Production of potent anti-Australia antigen sera of high specificity and sensitivity in goats

Abstract

Potent antisera of high specificity and sensitivity were produced, in goats, to purified Australia antigen (Au). The antigen was prepared by one of three methods: (i) pelleting, low pH treatment, isopycnic centrifugation two times in CsCl, and rate zonal centrifugation in sucrose; (ii) same as procedure i, with the exception of the low pH treatment; or (iii) twice banding in CsCl by using a BXIV batch-type zonal centrifuge rotor with subsequent preparative Pevikon electrophoresis.
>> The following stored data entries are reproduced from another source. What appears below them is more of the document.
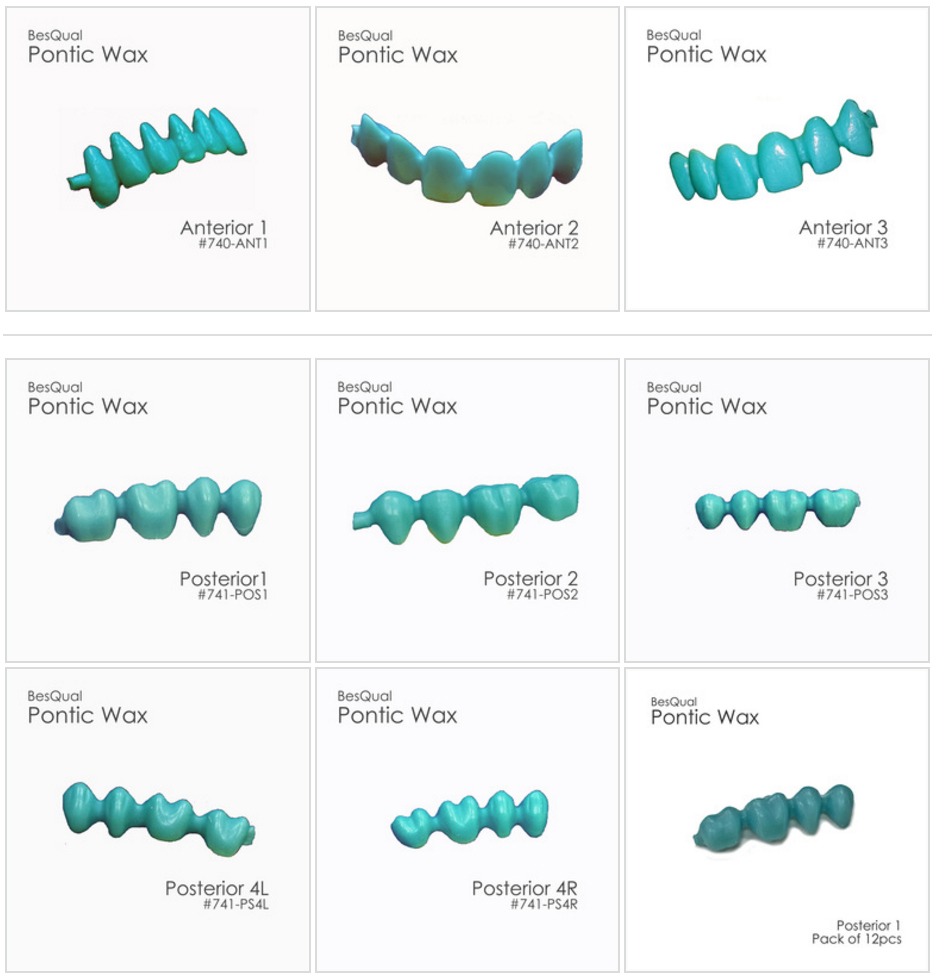
Task: Click the #741-POS1 product code
Action: pos(232,595)
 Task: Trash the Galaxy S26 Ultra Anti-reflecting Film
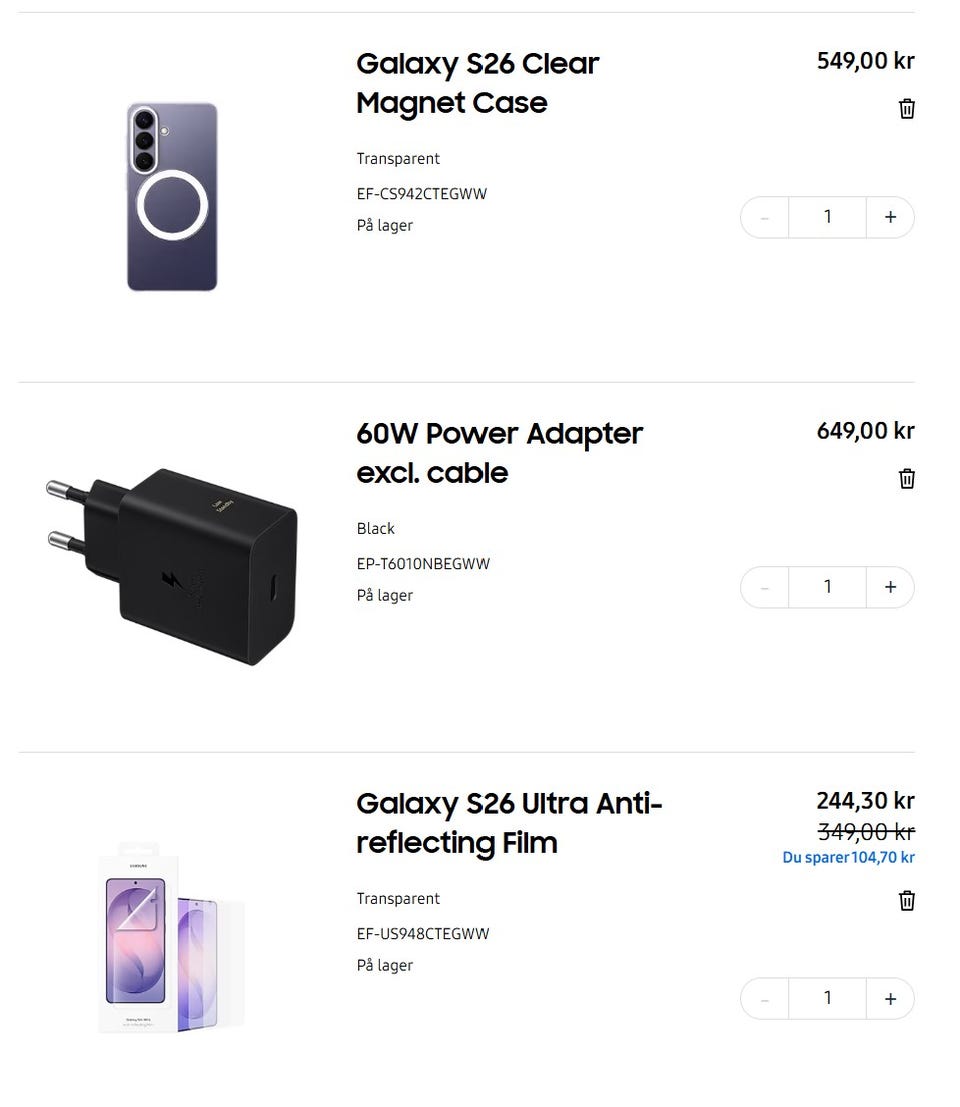click(x=906, y=901)
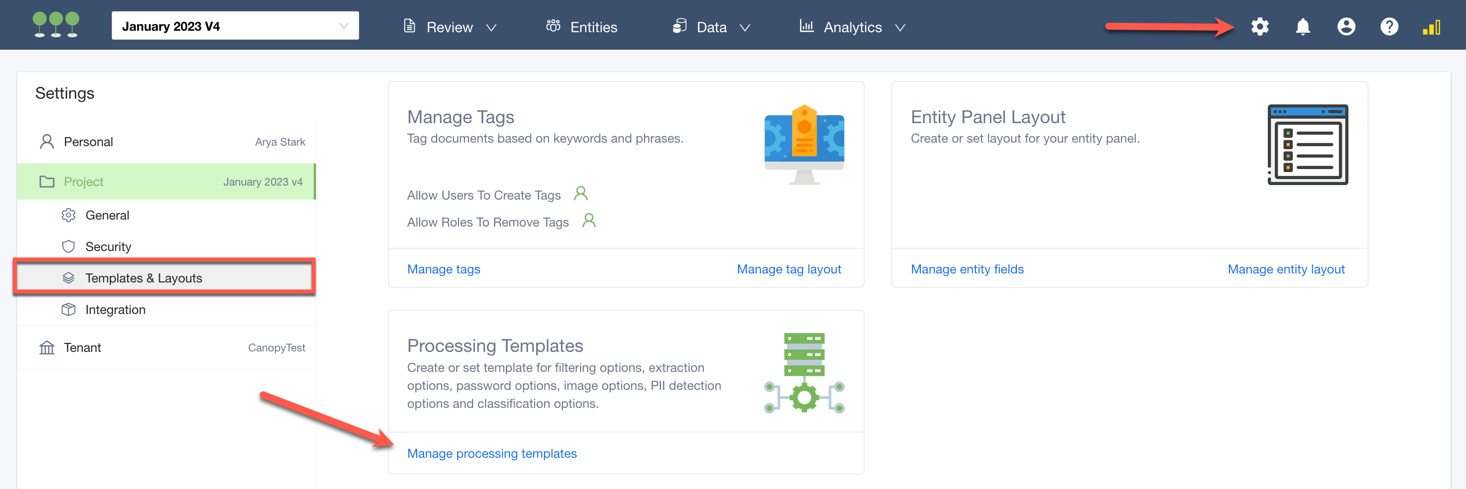Open the Manage processing templates link
The image size is (1466, 489).
pyautogui.click(x=492, y=454)
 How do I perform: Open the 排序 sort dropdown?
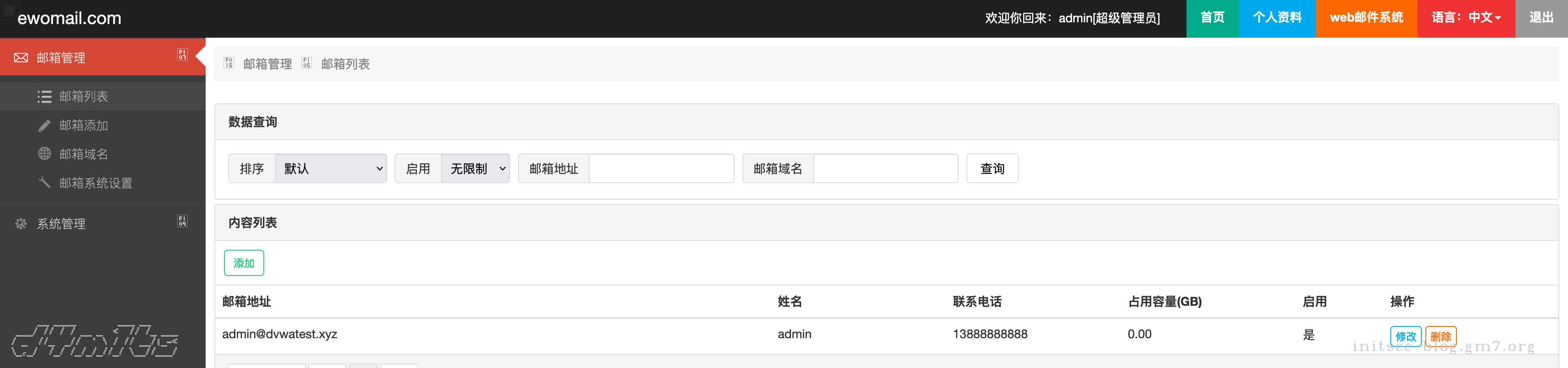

The goat anti-Au sera contained high levels of precipitating antibody as tested by immunodiffusion in agar gel and discontinuous counterimmunoelectrophoresis (DCIE) as well as specific complement-fixing antibody and could be used for routine screening of sera for Au without prior adsorption with Au-negative normal human serum (NHS). Identification of 66 of 70 positive specimens (94.3%) in a panel of 98 coded sera (49 duplicates) with 100% reproducibility was made by using one of the goat anti-Au sera at a dilution of 1:16 in the DCIE method. No false positives were recorded. Low levels of antibody against NHS components were effectively removed by a single adsorption with glutaraldehyde cross-linked NHS.